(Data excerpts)
================================

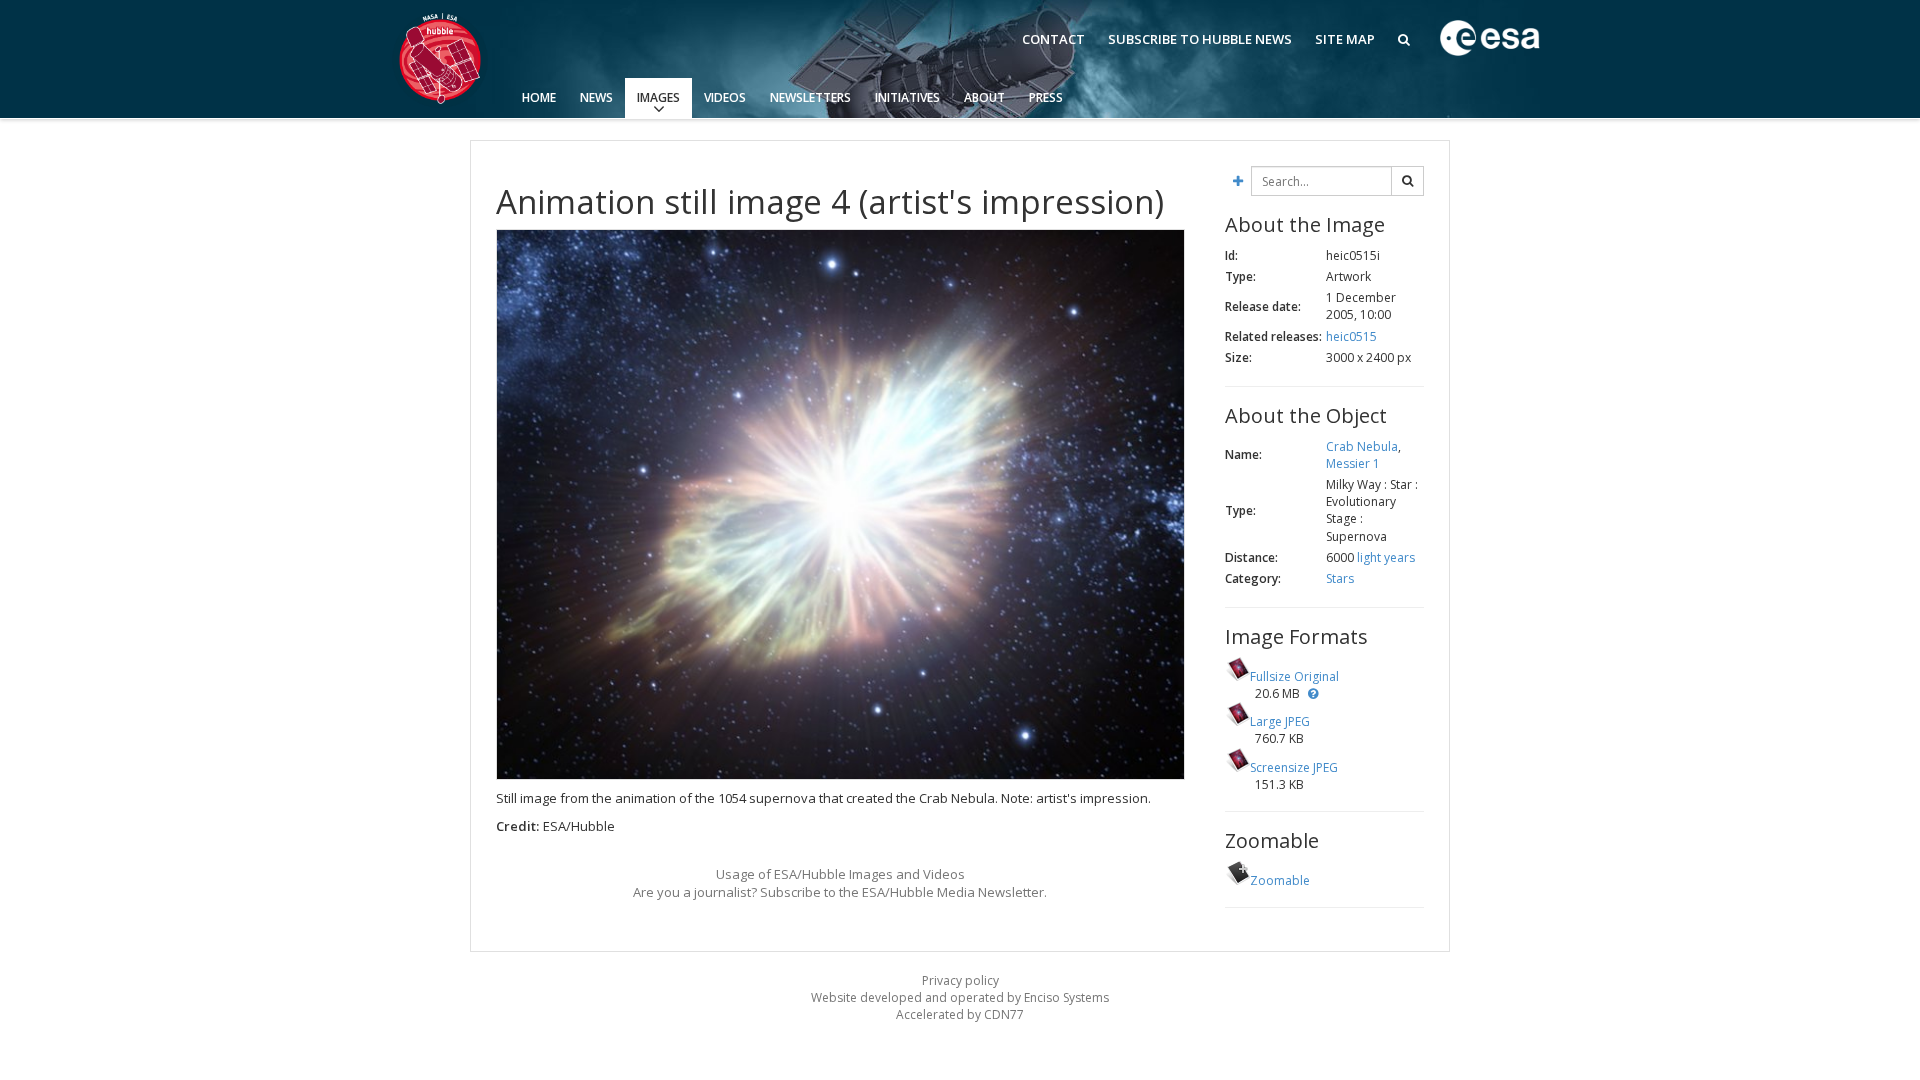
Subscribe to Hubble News (1200, 39)
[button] (1313, 693)
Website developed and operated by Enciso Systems (960, 997)
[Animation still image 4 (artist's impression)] (840, 504)
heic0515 (1351, 336)
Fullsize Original (1294, 676)
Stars (1340, 578)
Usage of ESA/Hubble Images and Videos (840, 874)
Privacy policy (960, 980)
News (596, 97)
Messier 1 (1353, 463)
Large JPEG (1280, 721)
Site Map (1345, 39)
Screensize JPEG (1294, 767)
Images (658, 97)
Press (1046, 97)
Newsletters (810, 97)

================================

** PROBLEM **
In the records above, return only the line that contains "Privacy policy (960, 980)" and every line after it through the last, exactly as they appear.

** WRITTEN ANSWER **
Privacy policy (960, 980)
News (596, 97)
Messier 1 (1353, 463)
Large JPEG (1280, 721)
Site Map (1345, 39)
Screensize JPEG (1294, 767)
Images (658, 97)
Press (1046, 97)
Newsletters (810, 97)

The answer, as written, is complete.